In Krisenzeiten haben Abkapselung, Egoismus und die Angst vor dem Fremden Hochkonjunktur bei Regierungen und Bürgern. Dabei gehören Einwanderer jetzt ebenso zur europäischen Landschaft wie ihre alteingesessenen Mitbürger, meint Schriftsteller Tahar Ben Jelloun.

Veröffentlicht am 15 Juni 2010 um 15:32

Victor Hugo hat von Europa geträumt. Zu seiner Zeit war das utopisch: "Ein Tag wird kommen, wo die Kugeln und Bomben durch Stimmzettel ersetzt werden, durch das allgemeine Wahlrecht der Völker, durch die Entscheidungen eines großen souveränen Senates… […] Ein Tag wird kommen, wo […] die Vereinigten Staaten von Amerika und die Vereinigten Staaten von Europa, die einen gegenüber den anderen, sich die Hand über das Meer reichen, ihre Produkte, ihren Handel, ihre Industrie, ihre Kunst und ihre Ideen austauschen. […]"
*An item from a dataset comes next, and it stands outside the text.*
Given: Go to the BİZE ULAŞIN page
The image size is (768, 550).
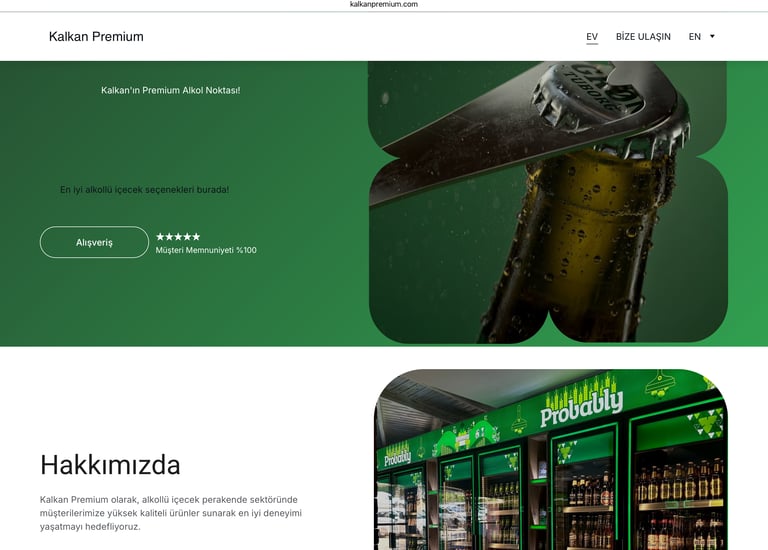Looking at the screenshot, I should pyautogui.click(x=643, y=37).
Heute gibt es dieses Europa. In letzter Zeit hat es seine erste große Krise durchlebt. Jedoch ist Europa – egal wie diese Krise ausgehen wird – keine virtuelle Idee oder Utopie mehr, sondern entspricht einer komplexen, unvollständigen und sich verändernden Wirklichkeit. Eine Einheit, die sich im Aufbau befindet und daher umso mehr Willenskraft und Herzenswärme braucht.

Verwöhnte Kinder, die sich ihres Glücks nicht bewusst sind

Europa ist eine Chance. Als positives Ergebnis des Zweiten Weltkrieges ist sie die Idee einer auf geographischen und historischen Eigenschaften, sowie demokratischen Werten und dem Freiheitsgedanken aufbauenden Gemeinschaft mehrerer Länder. Wer jedoch erinnert sich an die Geburt dieser Union, zu der anfangs sieben und nun siebenundzwanzig Länder gehören? Ich habe den Eindruck, dass verwöhnte Kinder diesen nicht ganz geglückten und noch immer der Implosionsgefahr ausgesetzten Verband bewohnen. Einige junge Europäer sind sich nicht des Glückes bewusst, dass sie haben, weil sie hier geboren sind, in Freiheit. Hier, wo sie ohne Probleme reisen können, wo es nur eine einzige Währung gibt (bis auf Großbritannien und Schweden), wo es keinen Krieg gibt, keine Hungersnot und wo der Staat die Arbeitslosen nicht im Stich lässt.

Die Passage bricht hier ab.